Recently, various moving picture coding techniques have been proposed for efficiently transmitting or storing moving pictures, and standard algorithms such as MPEG have been adopted. Most of these moving picture coding methods are composed of a hybrid form in which a motion compensation method and a transform coding method are combined. That is, the motion compensation eliminates the redundancy of the moving image in the time axis, and the transform coding is applied to the motion compensated difference signal to remove the correlation in the spatial domain. The most important factor that determines the performance of an encoder in such a hybrid video encoding technique is a motion compensation device that removes redundancy in the time axis of the video. A typical moving picture coder estimates and compensates motion by using a motion estimation technique such as block matching in units of fixed size blocks. That is, the image is divided into blocks of size K × K, and motion of each block is estimated and compensated using a motion prediction technique such as block matching for blocks of size K × K. In general, however, the motion of an object in a moving picture is independent of each object, and exhibits very complex motion characteristics.
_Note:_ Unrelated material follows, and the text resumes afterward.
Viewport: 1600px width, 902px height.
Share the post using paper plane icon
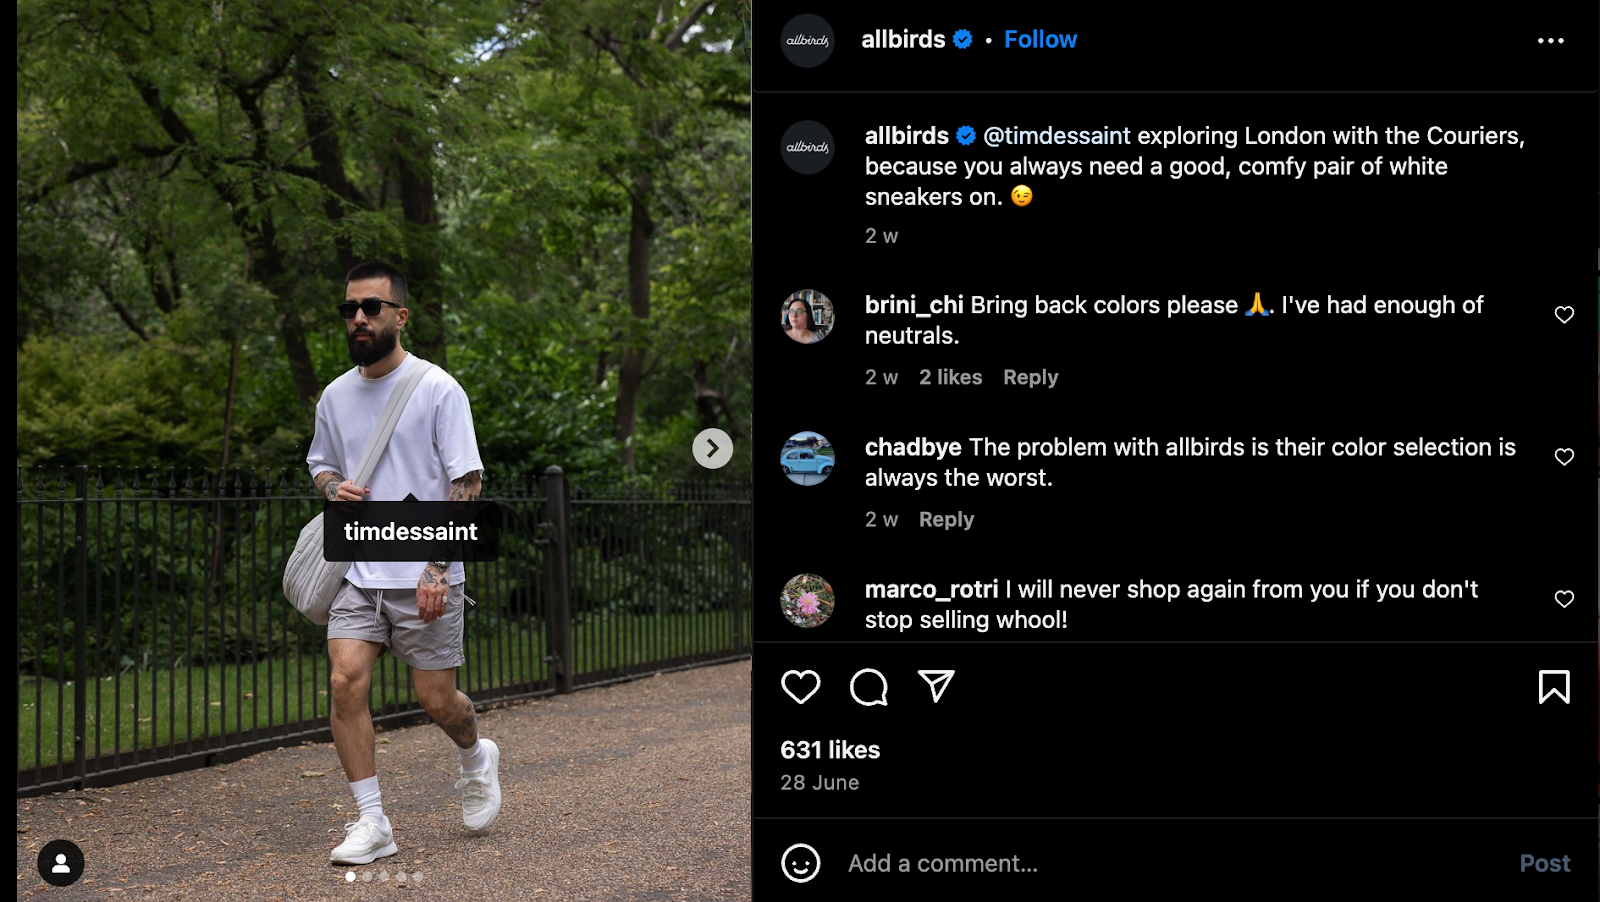point(936,686)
Therefore, if the image is divided into fixed sized blocks, there is a possibility that objects having various complex motions are included in the block, which causes the motion estimation and compensation performance of each block to be very degraded.

As a method for solving the problems of the fixed block motion estimation and compensation method, variable block motion compensation techniques have been proposed to perform motion estimation and compensation by variably dividing the block size according to the complexity of the motion.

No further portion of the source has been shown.